I would continue with low-molecular-weight heparin, either oral or subcutaneous. It is possible she could carry a pregnancy on treatment.
Vaughan R. Cipperly, MD
Chrystalla Prokopiou, MD
Limassol General Hospital
I would continue rivaroxaban for four weeks and switch to 81 mg daily of aspirin before and during pregnancy.
Omer N. Koc, MD
Add aspirin to anticoagulation six months before getting pregnant. Then treat with low-dose LMWH and ASA during pregnancy and continue six weeks post-partum.
Philip L. Cimo, MD
I think this case is very challenging, and it falls between the cracks of “evidence-based medicine.” It requires a lot of extrapolation and “gut instincts” to manage a case like this. There are no clinical case series or randomized clinical trials of patients at all similar to this one, nor will there ever be. Some unique aspects are that this clot was provoked (peri-partum), that it was arterial, and that there is a miscarriage history. There is also a lot of missing information that could help with decision-making, such as family history and patient preferences once risk/benefits are explained (to the limited extent they could be, and to the extent a lay person could understand).
I would be inclined to anticoagulate indefinitely – i.e., no target for stopping, but re-evaluate periodically. Because prophylactic-dose Lovenox has been found ineffective in pregnant patients with venous thromboembolism, with or without thrombophilia, I might recommend therapeutic low-molecular-weight heparin throughout pregnancy and even postpartum.
Larry Rice, MD
Rivoroxaban to be continued for three months.

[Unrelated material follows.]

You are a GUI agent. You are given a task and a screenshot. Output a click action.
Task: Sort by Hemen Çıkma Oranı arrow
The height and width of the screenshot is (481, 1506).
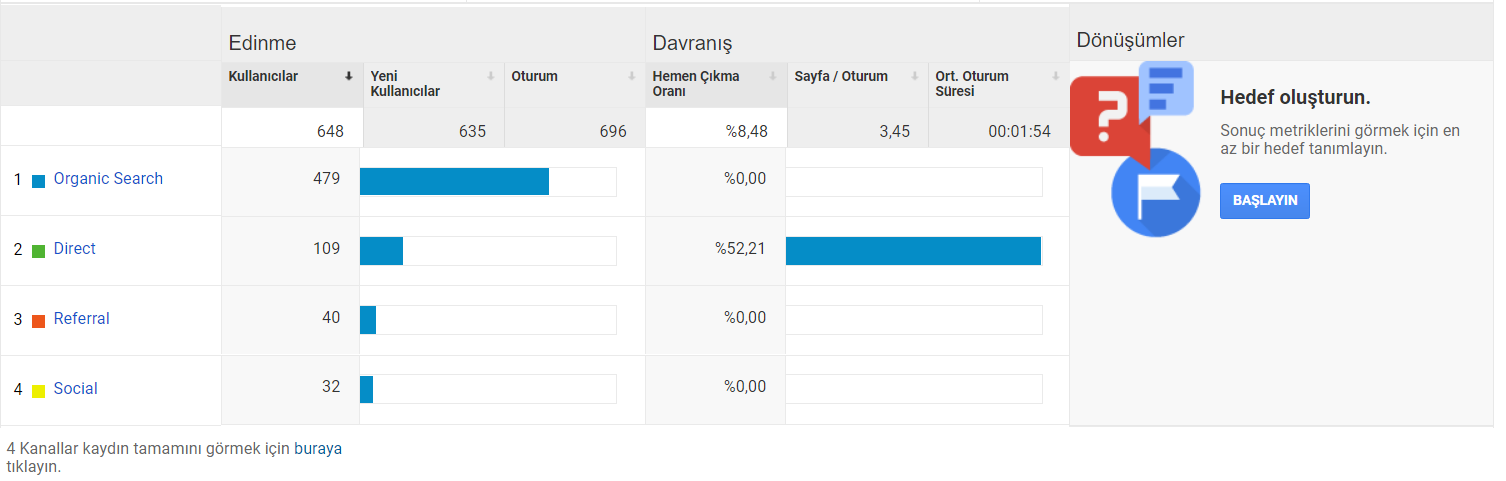(x=773, y=76)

Pregnancy can be planned after three months.
Rajeev Kulkarni, MD
This 31 year old has arterial thrombosis. She should be switched to low-molecular-weight heparin, and it should be continued for four to six weeks. It looks like the cause of arterial thrombosis could be anatomical. Because she had a miscarriage, test for lupus anticoagulant and MTHFR gene. Also, why choose rivaroxaban and not coumadin or an antiplatelet agents?
Jumana Chatiwala, MD
Regional Cancer Care Associates
I would recommend life-long anticoagulation with dabigatran. The other option is warfarin. During pregnancy, I would recommend that she be put on fondaparinux.
Juan M. Alcantar, MD
Los Angeles, CA
Facts: provoked (effort induced) deep vein thrombosis (DVT), negative thrombophilia workup. N.B. – persistent risk (vascular anomaly)? It has not been stated that dual brachial system implies an increased risk of thrombosis.
Evidence: upper limbs DVT treatment duration? No consensus, 6-9 months of anticoagulant for subclavian DVT. Vascular anomaly carries no increase risk. Rivaroxaban not recommend in pregnancy unless highly indicated (class C).

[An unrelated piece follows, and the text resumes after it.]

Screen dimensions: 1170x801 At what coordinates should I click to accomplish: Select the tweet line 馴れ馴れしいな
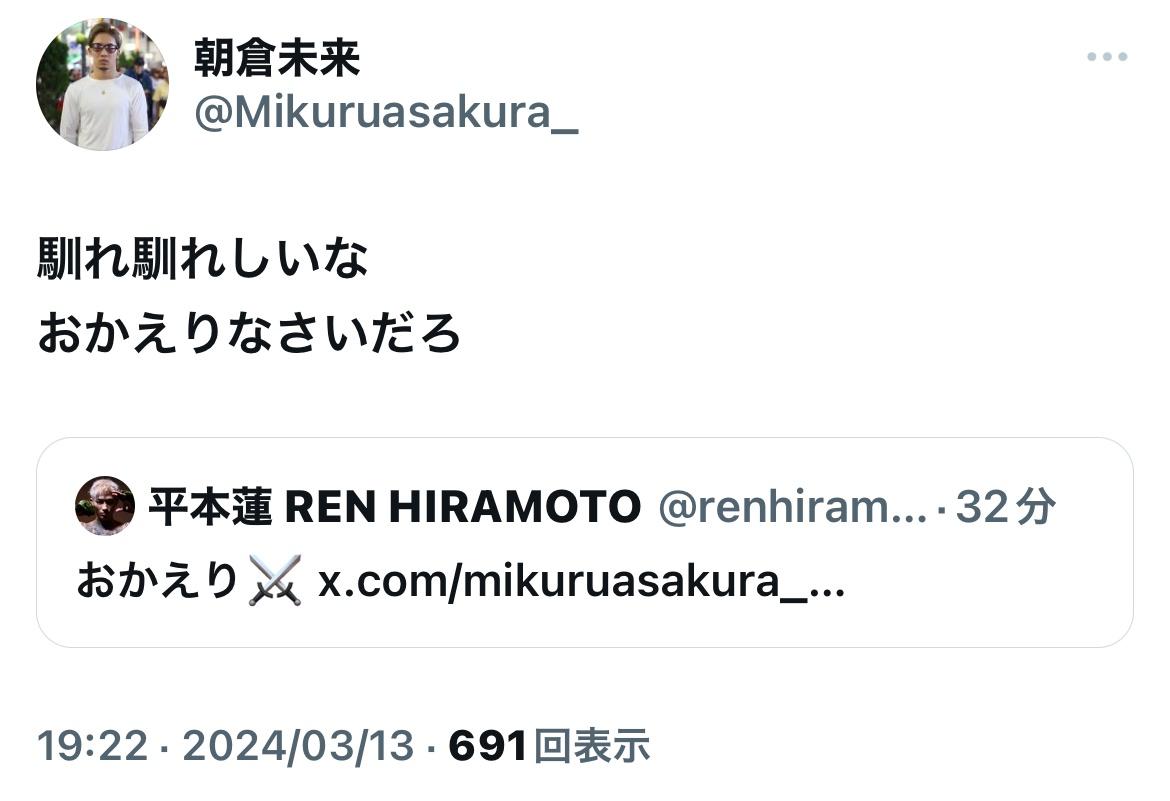point(202,259)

I would recommend rivaroxaban for six to nine months. Plus, I would recommend delaying getting pregnantuntil she is off anticoagulant (i.e, 9 months). She can conceive afterward without anticoagulant; however, she needs to avoid precipitating thrombosis. Or, if getting pregnant is a priority for the patient, then she should go ahead and try to conceive. Once pregnancy test is positive, shift her to low-molecular-weight heparin (LMWH) in the first trimester, warfarin in the middle, and LMWH again in the last trimester. Continue anticoagulant up to six to eight weeks postpartum.
Ahmed Hamandi, MD
I would change the anticoagulant to low-molecular-weight heparin at therapeutic dose for three months, then switch to prophylactic dose until delivery followed by rivaroxaban postpartum.
Hanan Al Wazzan
This woman developed arterial thrombosis secondary to an anatomic defect. My suggestion is a short course of oral anticoagulation (3 months) and then wait a couple of months. I would prefer to repeat hypercoagulable workup before pregnancy. This patient would benefit from anti-aggregation during next planned pregnancy.